Blog suisse de littérature

Broye (dérives et interstices)

  • Vincent Francey

14 février 2021. Prendre la route. Il fait froid, il fait seul, prendre l’air, rouler vers l’ouest, s’arrêter arbitrairement quand surgira la voix de Georges Brassens.
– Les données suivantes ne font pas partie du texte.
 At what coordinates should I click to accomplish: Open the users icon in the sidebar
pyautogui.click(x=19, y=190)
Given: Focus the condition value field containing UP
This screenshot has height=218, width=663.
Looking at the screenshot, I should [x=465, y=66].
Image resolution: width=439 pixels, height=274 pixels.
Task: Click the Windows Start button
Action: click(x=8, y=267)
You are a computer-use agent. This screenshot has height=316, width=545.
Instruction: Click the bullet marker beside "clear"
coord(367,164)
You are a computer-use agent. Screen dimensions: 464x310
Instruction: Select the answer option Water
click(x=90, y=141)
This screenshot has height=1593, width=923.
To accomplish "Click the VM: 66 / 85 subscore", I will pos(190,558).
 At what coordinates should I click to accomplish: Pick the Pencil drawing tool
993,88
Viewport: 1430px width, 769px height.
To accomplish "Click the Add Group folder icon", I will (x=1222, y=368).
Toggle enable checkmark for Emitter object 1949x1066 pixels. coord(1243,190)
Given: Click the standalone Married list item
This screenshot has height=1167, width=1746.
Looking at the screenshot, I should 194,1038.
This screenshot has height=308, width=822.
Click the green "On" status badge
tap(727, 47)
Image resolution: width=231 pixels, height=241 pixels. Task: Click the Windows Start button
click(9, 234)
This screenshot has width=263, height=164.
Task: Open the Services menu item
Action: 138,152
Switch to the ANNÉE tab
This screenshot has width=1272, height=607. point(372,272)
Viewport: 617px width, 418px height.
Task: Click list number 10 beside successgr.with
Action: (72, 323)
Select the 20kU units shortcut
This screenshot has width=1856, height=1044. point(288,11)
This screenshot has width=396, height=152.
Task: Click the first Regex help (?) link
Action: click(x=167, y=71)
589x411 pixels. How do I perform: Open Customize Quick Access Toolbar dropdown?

Brel pour commencer, route de Payerne, mon père disait c’est le vent du nord, la bise, la température à -5° sur le tableau de bord, on ne s’arrêtera peut-être pas, est-ce que cela a un sens de s’en aller comme ça, seul au volant de sa voiture, un matin de Saint-Valentin ? Dans Payerne, Brel toujours, il y a tout, il y a l’amour et il y a moi, il n’y a que de rares hommes masqués dans les rues et une boulangerie ouverte, mais tu n’as pas pensé à prendre ton masque, tu n’as pas le droit de t’arrêter, d’ailleurs tu avais dit Georges Brassens, pas Jacques Brel, tu passes devant le cimetière, Henri Tachan, on a tous un jardin secret, une fille de joie qui fait les cent pas dans ta tête, tu penses à elle bien sûr, la touffe offerte en haut des cuisses, jardin des supplices, immondices, tu entres dans Cugy, salues la villa orange, te rendras compte au retour que le panneau Suze a été enlevé et Brel te chante l’ivrognerie qui t’adviendra si l’an prochain à la Saint-Valentin une fausse blonde une demi-vieille tu ne pleures pas, tu passes Montet, tu suis – toujours à l’ouest, c’est ainsi, tu as toujours été un peu à l’ouest – en direction de Granges-de-Vesin puis de Franex – un soir de bénichon tu t’étais retrouvé au bout d’un champ dans la voiture d’un autre ivrogne – puis Gainsbourg, Treytorrens, Souchon, Chavannes-le-Chêne, Dutronc (le père, il est cinq heures, tu regardes sur le tableau de bord, il est neuf heures et quart), Bobby Lapointe, elle s’appelait Françoise, tu essaies de te souvenir s’il y a eu une Françoise mais il n’y en a pas eu, ni de Framboise, ni de beaux seins en poire, Rouvray, Jacques Brel, les timides ça se tortille – est-ce que c’est vraiment le moment de remuer ainsi le couteau dans la plaie – tu redescends sur Yvonnand, je vous salue Marie – il n’y a pas eu de Marie non plus – c’est bien la voix de Georges Brassens, l’âne qui reçoit des coups de pied au ventre, tu aurais préféré quelque chose de plus léger, quand je pense à Fernande – il n’y pas eu de Fernande non, ni de Félicie, ni de Lulu – mais puisque c’est Brassens tu t’arrêtes.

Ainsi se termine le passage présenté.